GOALS ▸
A: In the comma operator article, rewrite the paragraph that begins "The comma operator has the lowest precedence" as a short bulleted list that keeps its main facts.
B: Reproduce the comma operator article word for word from "In this example, the" to "function can return.".
C: Summarize the comma operator article in two sentences.

PASSAGE SHOWN ▸
------------------------------------------------------------------------
Comma operator

From Wikipedia, the free encyclopedia

This is an old revision of this page, as edited by Tea2min (talk | contribs) at 09:51, 23 May 2016 (Undid revision 721665926 by 39.173.161.71 (talk)). The present address (URL) is a permanent link to this revision, which may differ significantly from the current revision.

In the C and C++ programming languages, the comma operator (represented by the token ,) is a binary operator that evaluates its first operand and discards the result, and then evaluates the second operand and returns this value (and type).

The use of the comma token as an operator is distinct from its use in function calls and definitions, variable declarations, enum declarations, and similar constructs, where it acts as a separator.

Syntax

The comma operator separates expressions (which have value) in a way analogous to how the semicolon terminates statements, and sequences of expressions are enclosed in parentheses analogously to how sequences of statements are enclosed in braces: (a, b, c) is a sequence of expressions, separated by commas, which evaluates to the last expression c while {a; b; c;} is a sequence of statements, and does not evaluate to any value. A comma can only occur between two expressions – commas separate expressions – unlike the semicolon, which occurs at the end of a (non-block) statement – semicolons terminate statements.

The comma operator has the lowest precedence of any C operator, and acts as a sequence point. In a combination of commas and semicolons, semicolons have lower precedence than commas, as semicolons separate statements but commas occur within statements, which accords with their use as ordinary punctuation: a, b; c, d is grouped as (a, b); (c, d) because these are two separate statements.

Examples

In this example, the differing behavior between the second and third lines is due to the comma operator having lower precedence than assignment. The last example differs as well since the return expression must be fully evaluated before the function can return.

/**
 *  Commas act as separators in this line, not as an operator.
 *  Results: a=1, b=2, c=3, i=0
 */
int a=1, b=2, c=3, i=0;

/**
 *  Assigns value of b into i.
 *  Results: a=1, b=2, c=3, i=2
 */
int a=1, b=2, c=3;              
int i = (a, b);           
                      
/**
 *  Assigns value of a into i. Equivalent to (i = a), b;
 *  Results: a=1, b=2, c=3, i=1
 *  (The curly braces on the second line are needed to
 *   avoid a compiler error.  The second 'b' declared
 *   is given no initial value.)
------------------------------------------------------------------------
DATA PROVIDED ▸
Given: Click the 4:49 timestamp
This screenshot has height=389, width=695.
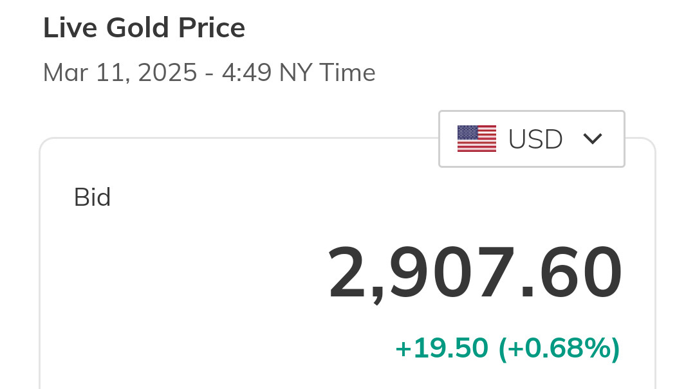Looking at the screenshot, I should click(246, 73).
------------------------------------------------------------------------
ANSWERS PROVIDED ▸
A:
- The comma operator has the lowest precedence of any C operator.
- It acts as a sequence point.
- Semicolons have lower precedence than commas, because semicolons separate statements while commas occur within statements.
- So a, b; c, d is grouped as (a, b); (c, d), two separate statements.

B:
In this example, the differing behavior between the second and third lines is due to the comma operator having lower precedence than assignment. The last example differs as well since the return expression must be fully evaluated before the function can return.

C: In C and C++, the comma operator is a binary operator that evaluates its first operand and discards the result, then evaluates the second operand and returns its value and type. This operator use is distinct from the comma's role as a separator in function calls, declarations and similar constructs, and it has the lowest precedence of any C operator and acts as a sequence point.